As our journey moves into Western Texas and beyond, my family and I get the incredible feeling of wide-open-spaces that I savored when younger. While Texas had plenty of elbow room from the beginning, our drive westward from Austin saw farmland give way more and more to desert, until hills and mountains rose up as far as the eye could see. The desert is in no way empty of life, and my dear family experiences more of its wonders each day.
The BLM site was just over the border into New Mexico, near the wonders of Carlsbad Caverns. I had some unfinished business in Texas, however. The day after visiting the caverns I drove down to Guadalupe Mountains National Park, looking to climb the park’s namesake peak, the highest point in Texas.
Let me tell anyone considering this hike, the trail leaves the parking lot and goes right into steep switchbacks for about the first mile. If you can manage that, rest assured that with determination you can make the summit. Good hiking boots will help, as the trail becomes more and more rock-strewn along the 4 plus miles to the top, steps cut right into the granite in some places.
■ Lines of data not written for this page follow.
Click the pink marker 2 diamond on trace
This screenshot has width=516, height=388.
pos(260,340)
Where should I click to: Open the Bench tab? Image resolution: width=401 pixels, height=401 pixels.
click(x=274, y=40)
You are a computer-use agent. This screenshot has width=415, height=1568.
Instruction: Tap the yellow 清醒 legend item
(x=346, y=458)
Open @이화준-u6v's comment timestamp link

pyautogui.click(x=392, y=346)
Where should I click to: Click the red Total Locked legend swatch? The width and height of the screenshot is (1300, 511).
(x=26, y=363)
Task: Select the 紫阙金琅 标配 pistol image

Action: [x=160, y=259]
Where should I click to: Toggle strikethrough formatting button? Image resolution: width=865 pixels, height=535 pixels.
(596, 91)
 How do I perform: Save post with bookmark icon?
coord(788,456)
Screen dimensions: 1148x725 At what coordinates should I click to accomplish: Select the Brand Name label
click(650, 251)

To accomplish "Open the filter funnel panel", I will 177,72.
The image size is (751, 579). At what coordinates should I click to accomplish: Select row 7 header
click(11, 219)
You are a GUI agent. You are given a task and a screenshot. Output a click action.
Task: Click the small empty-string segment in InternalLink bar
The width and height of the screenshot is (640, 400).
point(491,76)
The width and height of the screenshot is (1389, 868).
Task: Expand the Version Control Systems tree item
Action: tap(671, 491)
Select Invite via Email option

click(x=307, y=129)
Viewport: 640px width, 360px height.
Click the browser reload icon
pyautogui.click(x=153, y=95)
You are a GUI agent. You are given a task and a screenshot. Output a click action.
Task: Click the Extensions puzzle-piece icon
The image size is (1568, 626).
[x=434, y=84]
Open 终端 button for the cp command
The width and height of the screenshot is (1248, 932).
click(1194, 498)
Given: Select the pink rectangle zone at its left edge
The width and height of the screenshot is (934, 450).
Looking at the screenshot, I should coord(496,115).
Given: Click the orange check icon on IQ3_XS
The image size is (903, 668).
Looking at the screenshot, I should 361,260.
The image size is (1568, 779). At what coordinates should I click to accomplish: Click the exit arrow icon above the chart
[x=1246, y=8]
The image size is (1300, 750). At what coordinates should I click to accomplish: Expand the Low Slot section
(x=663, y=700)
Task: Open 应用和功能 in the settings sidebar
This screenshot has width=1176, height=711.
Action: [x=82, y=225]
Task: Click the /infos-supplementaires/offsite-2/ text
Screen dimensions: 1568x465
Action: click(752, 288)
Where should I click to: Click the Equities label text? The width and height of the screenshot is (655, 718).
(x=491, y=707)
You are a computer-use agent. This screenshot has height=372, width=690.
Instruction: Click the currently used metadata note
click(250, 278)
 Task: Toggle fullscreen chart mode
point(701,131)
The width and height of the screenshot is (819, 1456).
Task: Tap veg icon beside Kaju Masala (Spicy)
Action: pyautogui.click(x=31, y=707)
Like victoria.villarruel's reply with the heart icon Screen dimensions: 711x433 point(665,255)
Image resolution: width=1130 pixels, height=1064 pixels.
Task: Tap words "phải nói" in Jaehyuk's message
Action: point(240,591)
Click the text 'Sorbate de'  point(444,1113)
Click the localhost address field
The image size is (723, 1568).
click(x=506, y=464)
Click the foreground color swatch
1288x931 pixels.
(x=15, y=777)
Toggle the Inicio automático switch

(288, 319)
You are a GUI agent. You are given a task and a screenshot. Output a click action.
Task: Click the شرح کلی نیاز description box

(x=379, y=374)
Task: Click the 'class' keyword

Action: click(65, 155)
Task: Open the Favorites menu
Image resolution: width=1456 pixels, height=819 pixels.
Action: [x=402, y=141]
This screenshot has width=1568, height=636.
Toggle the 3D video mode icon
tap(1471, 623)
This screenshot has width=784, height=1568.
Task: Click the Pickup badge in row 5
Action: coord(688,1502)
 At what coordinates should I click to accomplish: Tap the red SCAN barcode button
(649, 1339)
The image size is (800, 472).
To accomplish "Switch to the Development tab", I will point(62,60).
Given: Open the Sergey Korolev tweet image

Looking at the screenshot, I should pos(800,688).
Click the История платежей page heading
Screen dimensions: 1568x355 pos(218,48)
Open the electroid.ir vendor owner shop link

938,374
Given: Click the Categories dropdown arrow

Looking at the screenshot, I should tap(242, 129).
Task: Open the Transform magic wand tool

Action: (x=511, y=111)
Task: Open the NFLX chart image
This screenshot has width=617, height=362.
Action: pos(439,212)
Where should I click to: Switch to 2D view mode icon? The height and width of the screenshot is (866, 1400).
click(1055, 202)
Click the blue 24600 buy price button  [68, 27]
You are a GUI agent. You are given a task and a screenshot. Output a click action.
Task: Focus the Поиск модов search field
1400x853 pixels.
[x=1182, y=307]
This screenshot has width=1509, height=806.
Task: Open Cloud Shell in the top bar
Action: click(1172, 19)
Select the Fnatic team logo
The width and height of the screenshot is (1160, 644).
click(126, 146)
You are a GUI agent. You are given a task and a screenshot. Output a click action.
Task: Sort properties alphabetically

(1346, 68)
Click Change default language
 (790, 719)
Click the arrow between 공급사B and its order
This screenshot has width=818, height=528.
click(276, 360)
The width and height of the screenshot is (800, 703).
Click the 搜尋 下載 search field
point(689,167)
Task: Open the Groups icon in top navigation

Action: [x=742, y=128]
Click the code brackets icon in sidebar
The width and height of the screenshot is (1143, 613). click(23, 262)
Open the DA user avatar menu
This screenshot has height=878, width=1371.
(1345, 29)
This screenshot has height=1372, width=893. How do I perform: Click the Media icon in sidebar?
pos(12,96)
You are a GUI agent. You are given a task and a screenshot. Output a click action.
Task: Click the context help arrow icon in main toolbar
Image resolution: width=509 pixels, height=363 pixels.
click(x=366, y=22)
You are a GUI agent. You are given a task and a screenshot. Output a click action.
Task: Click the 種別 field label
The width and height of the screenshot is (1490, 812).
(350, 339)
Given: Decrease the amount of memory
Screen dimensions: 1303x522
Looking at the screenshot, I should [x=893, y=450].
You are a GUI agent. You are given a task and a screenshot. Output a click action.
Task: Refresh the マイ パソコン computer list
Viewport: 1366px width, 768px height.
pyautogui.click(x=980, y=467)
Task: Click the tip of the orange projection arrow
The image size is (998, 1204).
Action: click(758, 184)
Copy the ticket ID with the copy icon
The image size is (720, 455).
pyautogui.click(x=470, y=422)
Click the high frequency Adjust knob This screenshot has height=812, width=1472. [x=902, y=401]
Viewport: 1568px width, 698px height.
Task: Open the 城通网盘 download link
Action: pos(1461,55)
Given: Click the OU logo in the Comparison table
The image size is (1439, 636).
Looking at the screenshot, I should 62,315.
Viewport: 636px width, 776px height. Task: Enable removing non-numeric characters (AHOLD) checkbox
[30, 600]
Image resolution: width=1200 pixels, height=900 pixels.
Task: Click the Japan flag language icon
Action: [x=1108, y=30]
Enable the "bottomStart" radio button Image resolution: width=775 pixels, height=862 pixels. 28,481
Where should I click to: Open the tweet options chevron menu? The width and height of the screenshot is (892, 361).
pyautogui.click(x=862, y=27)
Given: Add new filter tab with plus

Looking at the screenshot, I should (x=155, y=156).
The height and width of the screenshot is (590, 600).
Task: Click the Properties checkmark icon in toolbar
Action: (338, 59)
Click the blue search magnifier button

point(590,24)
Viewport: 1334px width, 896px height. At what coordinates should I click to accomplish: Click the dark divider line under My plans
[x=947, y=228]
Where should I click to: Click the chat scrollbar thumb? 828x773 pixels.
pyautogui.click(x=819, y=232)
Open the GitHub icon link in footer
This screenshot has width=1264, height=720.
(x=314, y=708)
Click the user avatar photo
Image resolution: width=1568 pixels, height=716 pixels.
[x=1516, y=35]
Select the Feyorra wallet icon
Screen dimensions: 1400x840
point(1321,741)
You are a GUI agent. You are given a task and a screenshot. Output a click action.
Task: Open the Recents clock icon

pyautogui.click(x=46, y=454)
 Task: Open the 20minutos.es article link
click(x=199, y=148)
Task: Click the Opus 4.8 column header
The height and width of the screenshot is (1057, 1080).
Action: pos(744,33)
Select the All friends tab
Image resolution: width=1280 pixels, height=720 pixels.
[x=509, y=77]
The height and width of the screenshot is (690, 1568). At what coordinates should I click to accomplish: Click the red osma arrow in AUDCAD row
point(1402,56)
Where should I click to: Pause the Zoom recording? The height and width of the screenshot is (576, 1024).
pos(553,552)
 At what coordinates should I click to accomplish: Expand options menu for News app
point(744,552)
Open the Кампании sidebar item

Thank goodness my old sneakers held up!
Although I luckily picked the most ideal April day imaginable (highs in the 50s), I sweated and puffed in the bright sun, not being in shape to say the least. Welcome shade from pine forests provided occasional relief when I made it well up above the surrounding desert. There were even tiny patches of snow near the very top.
Still, my legs threatened to turn to jello, and I wondered as I scrambled up the final switchbacks and rock steps, how I would do going back down. I sat eating my sandwich and trail-mix staring southward down into the empty desert – the Guadalupe Mountains end quite abruptly in spectacular cliffs. The bright sun certainly felt good as the wind on the 8,749 ft. peak whipped around.
I was happy to rediscover (it’s been many a year since I’ve done a hike labeled “strenuous”) that one uses a different set of muscles in climbing back down. These muscles too, however, and my knees, were near to shot by the end.
But a very worthwhile hike, one that made me want to explore more of the Guadalupe Wilderness if and when we return to this area. Perhaps I can work myself into better shape by then, climbing the highest point in a few other states – this peak makes two for me, the other being Brasstown Bald in Georgia.